Records >>
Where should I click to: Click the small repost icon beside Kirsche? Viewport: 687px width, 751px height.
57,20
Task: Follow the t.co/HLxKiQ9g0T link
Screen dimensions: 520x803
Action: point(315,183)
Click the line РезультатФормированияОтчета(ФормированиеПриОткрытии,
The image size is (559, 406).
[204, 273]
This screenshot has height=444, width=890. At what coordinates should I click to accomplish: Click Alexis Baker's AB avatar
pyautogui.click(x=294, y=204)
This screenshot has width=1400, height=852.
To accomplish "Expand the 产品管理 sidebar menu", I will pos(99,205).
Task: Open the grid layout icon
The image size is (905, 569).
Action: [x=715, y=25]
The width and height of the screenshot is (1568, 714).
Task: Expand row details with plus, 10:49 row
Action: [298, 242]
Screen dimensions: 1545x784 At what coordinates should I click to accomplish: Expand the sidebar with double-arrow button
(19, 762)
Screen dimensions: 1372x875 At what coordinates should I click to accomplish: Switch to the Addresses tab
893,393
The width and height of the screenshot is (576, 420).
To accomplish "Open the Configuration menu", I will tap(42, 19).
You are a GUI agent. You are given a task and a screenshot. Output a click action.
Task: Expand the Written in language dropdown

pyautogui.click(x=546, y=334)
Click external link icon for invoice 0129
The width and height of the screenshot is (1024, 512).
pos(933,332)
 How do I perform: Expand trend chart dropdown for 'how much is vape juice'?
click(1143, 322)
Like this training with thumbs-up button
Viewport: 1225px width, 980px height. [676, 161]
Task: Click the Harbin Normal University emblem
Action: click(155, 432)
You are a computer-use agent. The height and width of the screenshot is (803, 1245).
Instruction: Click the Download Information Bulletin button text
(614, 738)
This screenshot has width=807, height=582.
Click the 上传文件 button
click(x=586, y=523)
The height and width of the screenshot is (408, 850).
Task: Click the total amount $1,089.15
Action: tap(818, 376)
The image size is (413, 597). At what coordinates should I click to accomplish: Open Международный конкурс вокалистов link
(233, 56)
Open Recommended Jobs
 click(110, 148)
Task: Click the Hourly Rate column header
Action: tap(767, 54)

Set exercise >> Copy out all of the material above word for word, keeping every line in its original order.

Output of the exercise >>
Where should I click to: Click the small repost icon beside Kirsche? Viewport: 687px width, 751px height.
57,20
Task: Follow the t.co/HLxKiQ9g0T link
Screen dimensions: 520x803
Action: point(315,183)
Click the line РезультатФормированияОтчета(ФормированиеПриОткрытии,
The image size is (559, 406).
[204, 273]
This screenshot has height=444, width=890. At what coordinates should I click to accomplish: Click Alexis Baker's AB avatar
pyautogui.click(x=294, y=204)
This screenshot has width=1400, height=852.
To accomplish "Expand the 产品管理 sidebar menu", I will pos(99,205).
Task: Open the grid layout icon
The image size is (905, 569).
Action: [x=715, y=25]
The width and height of the screenshot is (1568, 714).
Task: Expand row details with plus, 10:49 row
Action: [298, 242]
Screen dimensions: 1545x784 At what coordinates should I click to accomplish: Expand the sidebar with double-arrow button
(19, 762)
Screen dimensions: 1372x875 At what coordinates should I click to accomplish: Switch to the Addresses tab
893,393
The width and height of the screenshot is (576, 420).
To accomplish "Open the Configuration menu", I will tap(42, 19).
You are a GUI agent. You are given a task and a screenshot. Output a click action.
Task: Expand the Written in language dropdown

pyautogui.click(x=546, y=334)
Click external link icon for invoice 0129
The width and height of the screenshot is (1024, 512).
pos(933,332)
 How do I perform: Expand trend chart dropdown for 'how much is vape juice'?
click(1143, 322)
Like this training with thumbs-up button
Viewport: 1225px width, 980px height. [676, 161]
Task: Click the Harbin Normal University emblem
Action: click(155, 432)
You are a computer-use agent. The height and width of the screenshot is (803, 1245).
Instruction: Click the Download Information Bulletin button text
(614, 738)
This screenshot has width=807, height=582.
Click the 上传文件 button
click(x=586, y=523)
The height and width of the screenshot is (408, 850).
Task: Click the total amount $1,089.15
Action: tap(818, 376)
The image size is (413, 597). At what coordinates should I click to accomplish: Open Международный конкурс вокалистов link
(233, 56)
Open Recommended Jobs
 click(110, 148)
Task: Click the Hourly Rate column header
Action: tap(767, 54)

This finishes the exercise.